What you are asked to do = Without including any images, reproduce each entry exactly.

Study material =

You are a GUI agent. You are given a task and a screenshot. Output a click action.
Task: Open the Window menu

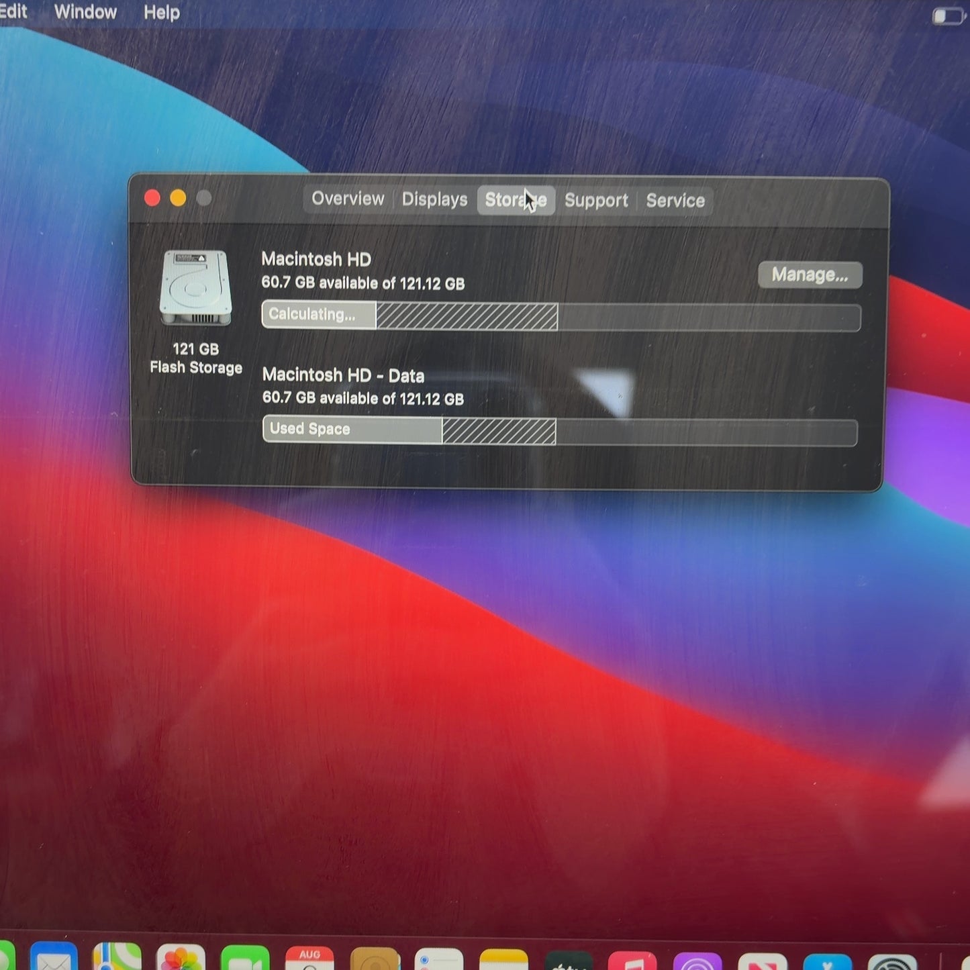point(85,12)
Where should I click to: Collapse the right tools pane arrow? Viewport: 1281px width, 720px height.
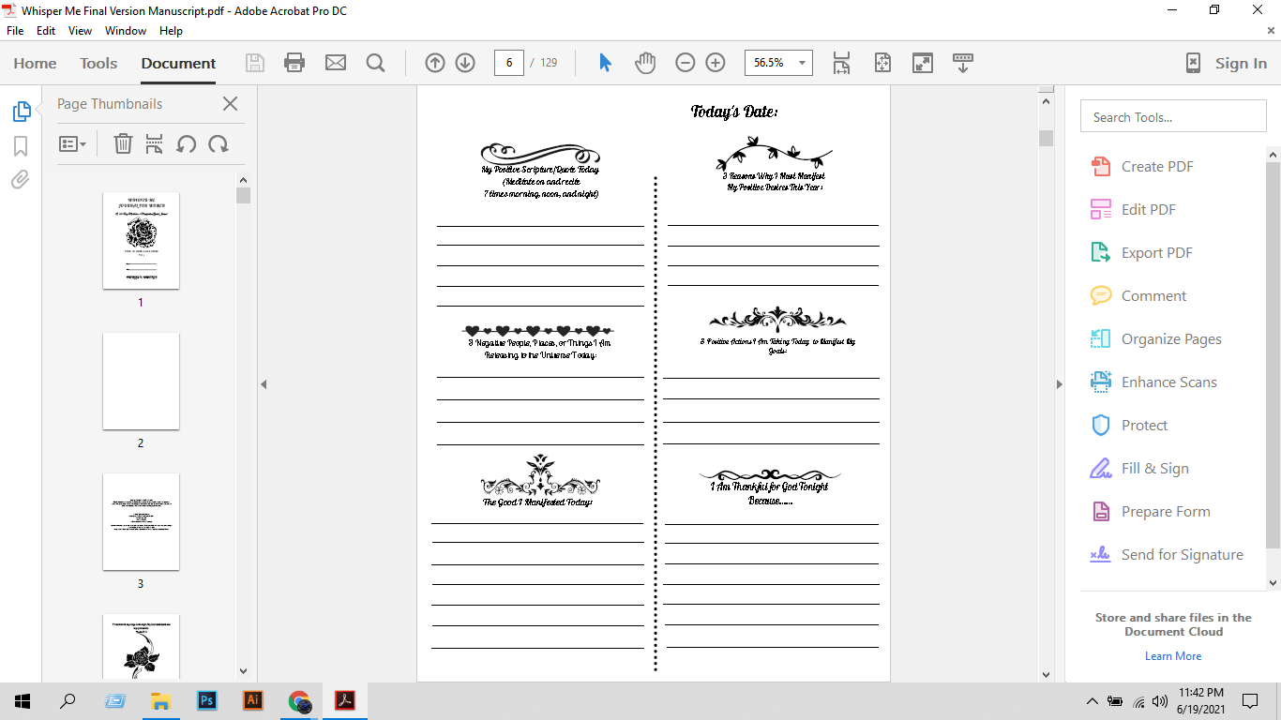(x=1060, y=383)
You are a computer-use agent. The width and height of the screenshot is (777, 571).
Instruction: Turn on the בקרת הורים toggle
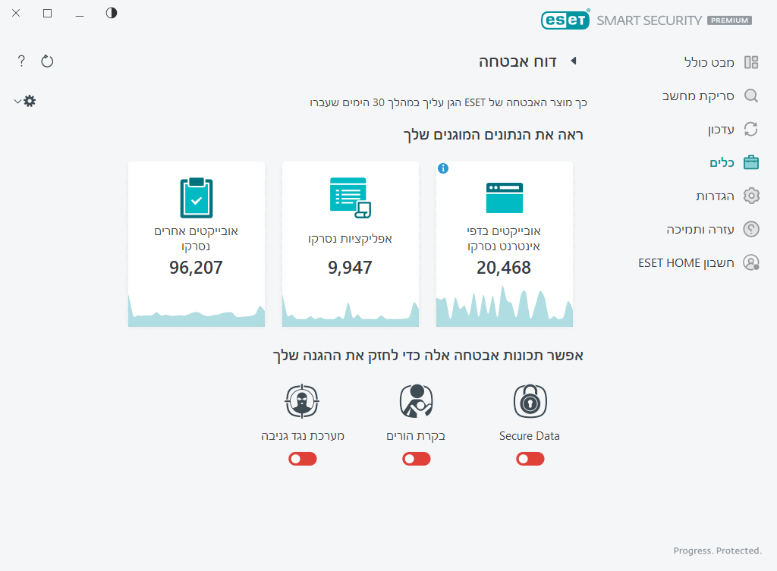click(416, 459)
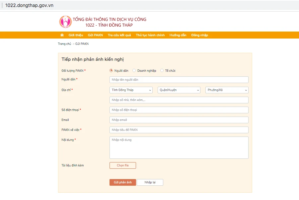
Task: Select the Người dân radio option
Action: pos(111,70)
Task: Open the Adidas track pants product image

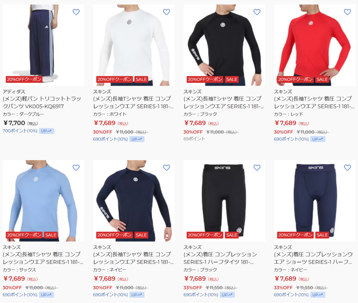Action: coord(43,45)
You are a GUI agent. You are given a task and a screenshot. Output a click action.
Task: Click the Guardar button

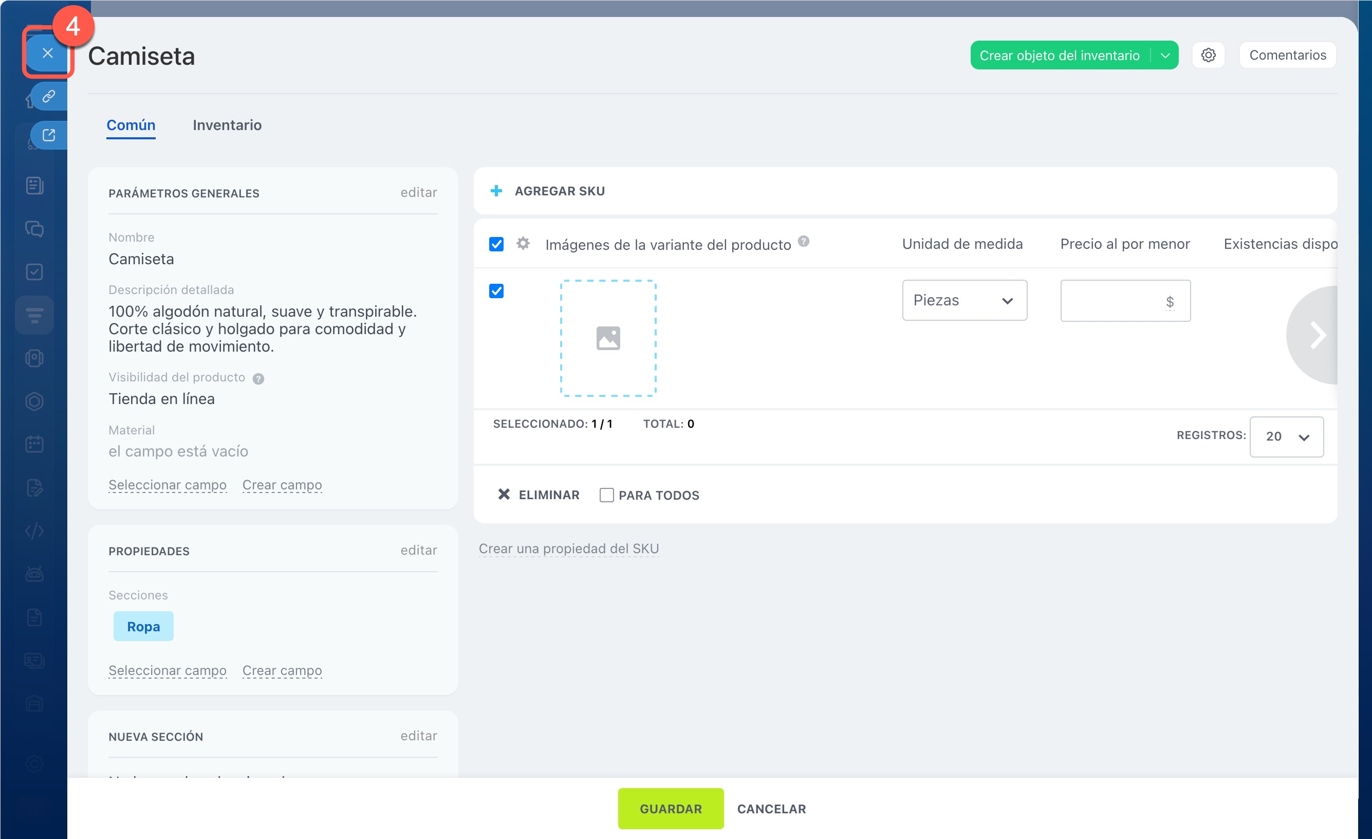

Answer =
You are a GUI agent. You are given a task and a screenshot. Output a click action.
Task: Open the Window menu

point(85,12)
Where should I click to: Collapse the right tools pane arrow? Viewport: 1281px width, 720px height.
(x=1060, y=383)
You are a computer-use agent. The width and height of the screenshot is (777, 571).
Instruction: Turn on the בקרת הורים toggle
click(416, 459)
Task: Select the Người dân radio option
Action: pos(111,70)
Task: Open the Adidas track pants product image

Action: coord(43,45)
You are a GUI agent. You are given a task and a screenshot. Output a click action.
Task: Click the Guardar button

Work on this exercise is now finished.